In other words, reciprocity is critical to real relationships. Technology today may seduce us with its likability, but it exists purely to serve. And those “likes” we’ve curated are ultimately self-serving, too. Because on an intimate level, what is likability? Is there anything more boring than someone who agrees with you entirely? Or kisses your ass? Someone who can’t match your intellect or humor or passion? Someone who’s merely “likable?”

“The simple fact of the matter is that trying to be perfectly likeable is incompatible with loving relationships. Sooner or later, for example, you’re going to find yourself in a hideous, screaming fight, and you’ll hear coming out of your mouth things that you yourself don’t like at all, things that shatter your self-image as a fair, kind, cool, attractive, in-control, funny, likeable person. Something realer than likability has come out of you, and suddenly you’re having an actual life.”

An actual life. Raw and unpredictable and, at times, even ugly.

“There is no such thing as a person whose real self you like every particle of. This is why a world of liking is ultimately a lie. But there is such a thing as a person whose real self you love every particle of. And this is why love is such an existential threat to the technoconsumerist order: it exposes the lie.”

Yes. Real love is actual life—and never a lie. What an important message for a graduating class of college students. For everyone, really. Especially when the source is a tender curmudgeon.

 

Farther Away: Essays

by Jonathan Franzen

Farrar, Straus and Giroux / 321 pp


9 Comments on “Jonathan Franzen Brings Us Closer Together in FARTHER AWAY”

  1. segmation says:

    Sounds like Kenyon College had a great speaker!

  2. marrymeknot says:

    Thanks for bringing the book to my attention, I’ll definitely look into it. Whenever I used to describe people to my boyfriend as “nice” he used to think, well, they must be: desperate, boring or have an alternate intention. I was taken aback by how he perceived what I thought to be a compliment. He prefers to be described by anything but “nice”, funny, hard-working or even kind of an asshole, would all be better. It seems to fall in line with Franzen’s thinking of people who wish to be “liked”. For me, the best part of aging has been the freedom from wanting everyone to like me. If your blog had an “unlike” button, I’d press it for you.

  3. topper2012 says:

    I agree: Facebook needs a “dislike” button. ;)

  4. javaj240 says:

    I think Grouch Marx said something similar. Something about how he’d never want to belongs a club that would have him.

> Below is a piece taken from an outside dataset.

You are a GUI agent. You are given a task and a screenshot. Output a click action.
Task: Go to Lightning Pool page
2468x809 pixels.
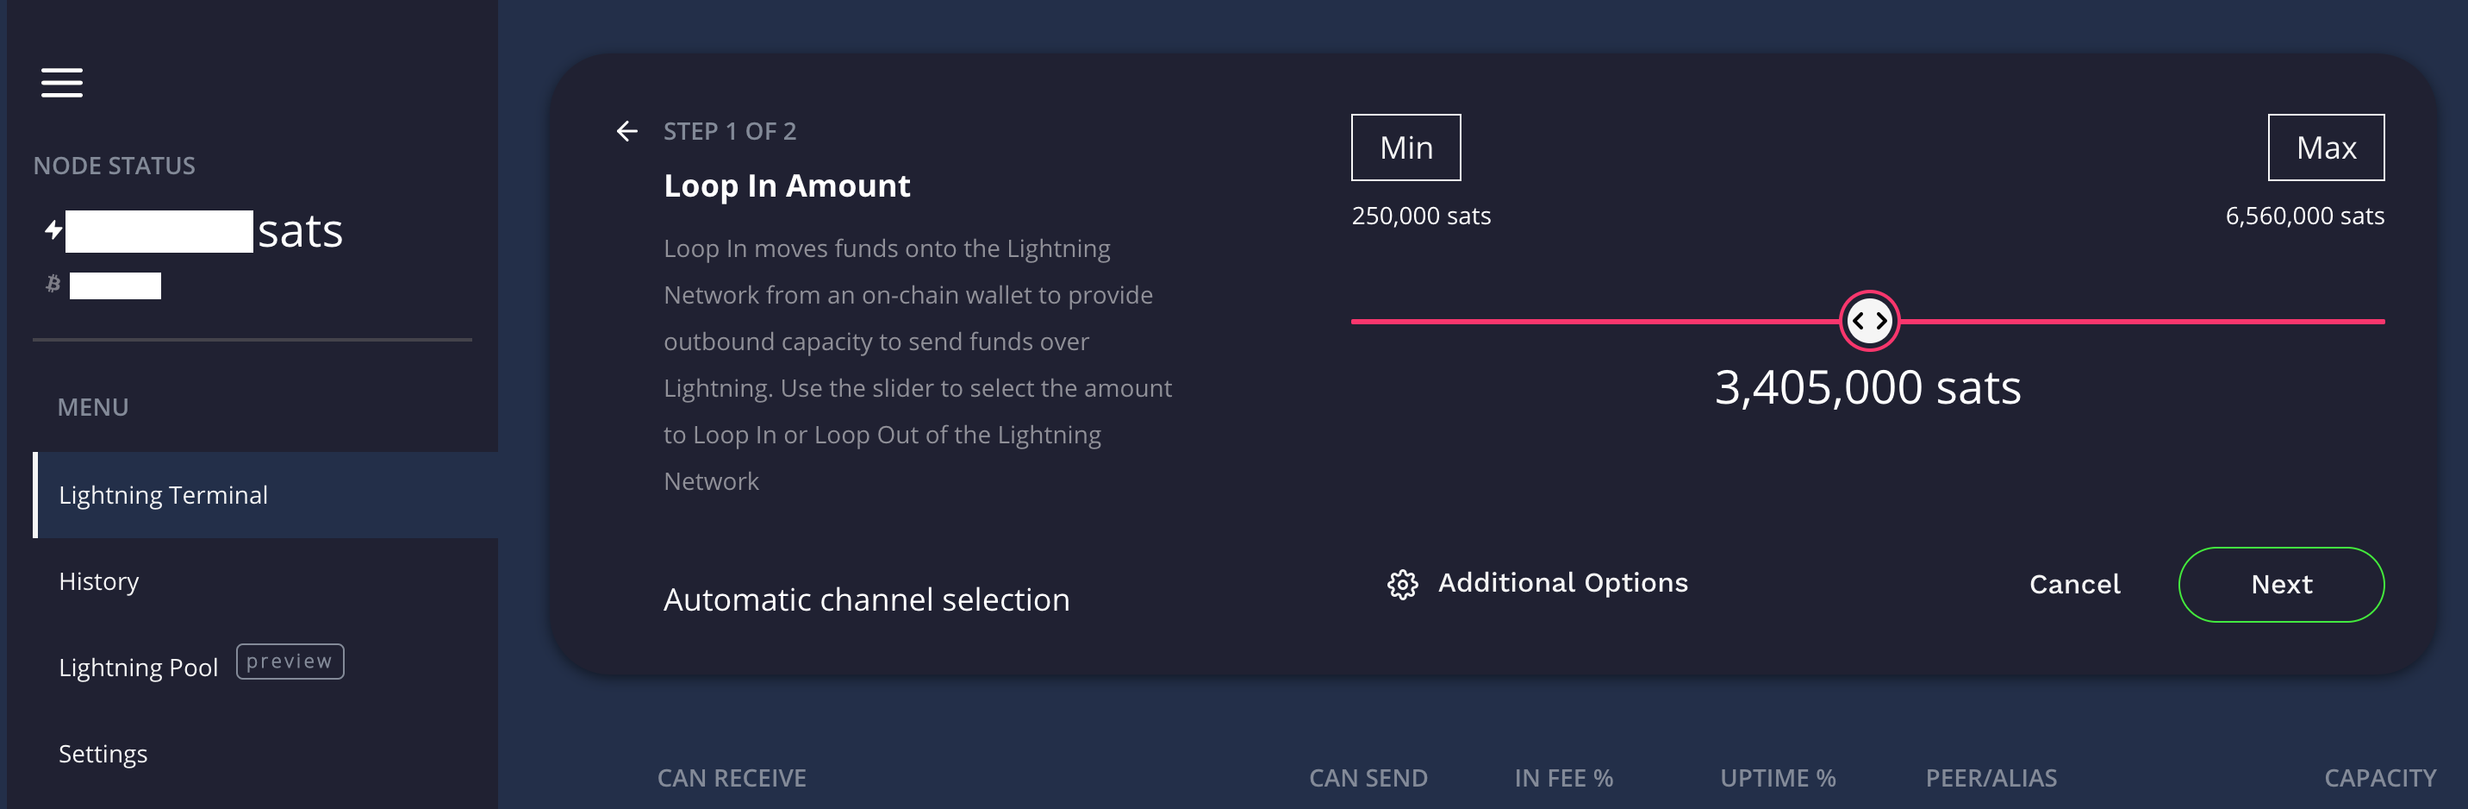[x=138, y=667]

    Great post. I like Jonathan Franzen. LOL!

  5. Tassos says:

    I will have to read this essay. The current culture of universal like-ability constrains us to be only shadows of our true selves. It breeds fear of doing anything remotely out of the ordinary and produces a kind of nervous energy that leads us to two extremes: single-minded self-confidence or anxiety-ridden insecurity. We all want so desperately to be liked. We are all so willing to be told how to be liked. And nobody is insulated from this phenomenon, especially WordPress bloggers who have to contend with their own “like” button and the grand like-ability prize of being “Freshly Pressed.” Thank you, great read.

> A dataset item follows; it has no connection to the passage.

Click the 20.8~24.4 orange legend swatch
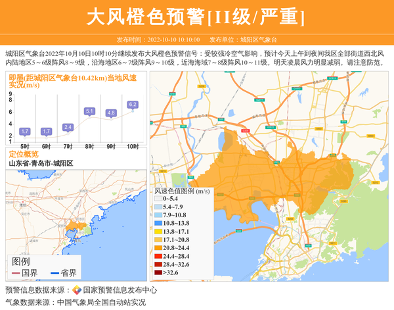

  6. Great post! Congrats on being Freshly Pressed!

  7. I have never been someone that went out of his way to get people to like me. Maybe that has something to do with the PTSD and anger I brought back from Vietnam. I don’t know, but I’m glad that I am who I am no matter what anyone thinks of me.

    Great essay. The quotes from Jonathan Franzen say it perfectly. There is no way I could have said it better.

    As for my mobile phone: Its way out of date (I do not have one of those so-called smart phones) and I use the old relic that I carry on my hip less than five minutes a month. In fact, it is turned off 99% of the month and I’m smiling as I write this. Emails, on the other hand, I find useful because they can wait until I turn on the computer and link up with the Internet and even then it’s up to me if I read an E-mail or delete it. I love that power. The delete key is great.

  8. Reblogged this on The Soulful Veteran's Blog and commented:
    My PTSD may be responsible for me being an unlikable guy–at least for some people that do not think as I think. This reblogged essay is worth reading–important nutrition food for thought.